The research lab OpenAI has released the full version of a text-generating AI system that experts warned could be used for malicious purposes.
The institute originally announced the system, GPT-2, in February this year, but withheld the full version of the program out of fear it would be used to spread fake news, spam, and disinformation. Since then it’s released smaller, less complex versions of GPT-2 and studied their reception. Others also replicated the work. In a blog post this week, OpenAI now says it’s seen “no strong evidence of misuse” and has released the model in full.
GPT-2 is part of a new breed of text-generation systems that have impressed experts with their ability to generate coherent text from minimal prompts. The system was trained on eight million text documents scraped from the web and responds to text snippets supplied by users. Feed it a fake headline, for example, and it will write a news story; give it the first line of a poem and it’ll supply a whole verse.
It’s tricky to convey exactly how good GPT-2’s output is, but the model frequently produces eerily cogent writing that can often give the appearance of intelligence (though that’s not to say what GPT-2 is doing involves anything we’d recognize as cognition). Play around with the system long enough, though, and its limitations become clear. It particularly suffers with the challenge of long-term coherence; for example, using the names and attributes of characters consistently in a story, or sticking to a single subject in a news article.
The best way to get a feel for GPT-2’s abilities is to try it out yourself. You can access a web version at TalkToTransformer.com and enter your own prompts. (A “transformer” is a component of machine learning architecture used to create GPT-2 and its fellows.)
Apart from the raw capabilities of GPT-2, the model’s release is notable as part of an ongoing debate about the responsibility of AI researchers to mitigate harm caused by their work. Experts have pointed out that easy access to cutting-edge AI tools can enable malicious actors; a dynamic we’ve seen with the use of deepfakes to generate revenge porn, for example. OpenAI limited the release of its model because of this concern.
However, not everyone applauded the lab’s approach.

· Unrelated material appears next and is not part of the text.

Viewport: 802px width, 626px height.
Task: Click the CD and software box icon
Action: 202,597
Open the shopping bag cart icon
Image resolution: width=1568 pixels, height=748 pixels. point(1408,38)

Many experts criticized the decision, saying it limited the amount of research others could do to mitigate the model’s harms, and that it created unnecessary hype about the dangers of artificial intelligence.
“The words ‘too dangerous’ were casually thrown out here without a lot of thought or experimentation,” researcher Delip Rao told The Verge back in February. “I don’t think [OpenAI] spent enough time proving it was actually dangerous.”